Before he began to trap the cats two of the kittens went missing and never returned. Such is the short life of a feral kitten. He managed to trap the remaining kitten and her mother. They were neutered and checked out by the vet who said they were all clear. Then the domestication began and he knew it would be a long and challenging process. However, he says that the worst-case scenario was that he would simply release them back to where they came from if he failed to turn them into house cat companions.
As expected, the little kitten, who they named ‘Pete’, adapted quickly to domestication; much more quickly than his mother who they called Little Mama. After twelve weeks she was somewhat domesticated. There was progress. After weeks of great timidity, recently she has begun to follow Carl and his wife around the house. She even joined Mr. and Mrs. Colman for an afternoon nap, becoming a lap cat at last.
He knows there is a long way to go but at this juncture he has reflected on what has been achieved and decided that Little Mama has taught him something. What this petite, little semi-feral cat has taught him is Christian values, as I see it. Or reminded him of these values. He says that “love is more about giving and receiving”.
He also says that calmness and tenderness are ways to heal. He is referring to his tender, gentle and indeed quiet approach to domesticating Little Mama.
Then there is patience which is always a virtue and it’s certainly ‘an essential’ when it comes to domesticating feral cats.
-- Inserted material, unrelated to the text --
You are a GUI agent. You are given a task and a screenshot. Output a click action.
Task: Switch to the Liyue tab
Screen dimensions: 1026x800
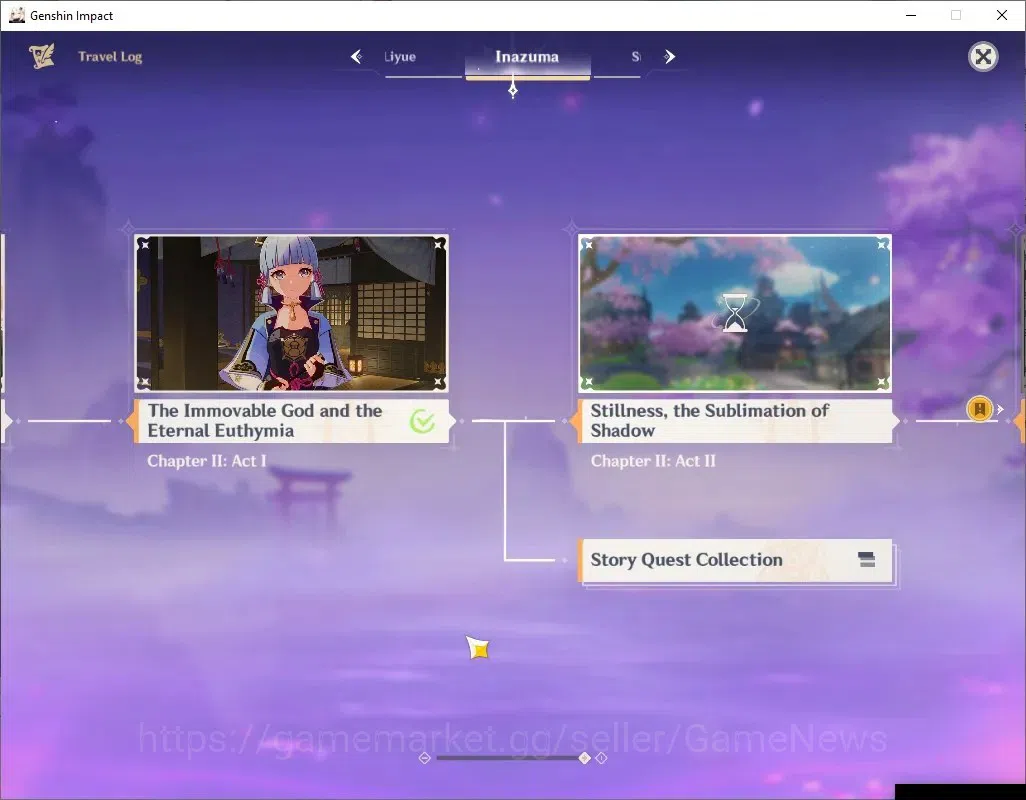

You could say that patience is the key. He knows that it is alright to have bad days and good days along the way provided that overall there is some progress.
Referring to his cat he says that “it’s important to feel safe before you can play”. I like that. That applies to us all.
The last lesson he says that he learned is that his relationship with Little Mama is a metaphor for how humans relate to God. He says that God wants to love us but people are so often afraid. They run away and keep God at arms length. God is patient and when finally a person chooses to trust God, he is met with God’s unconditional love.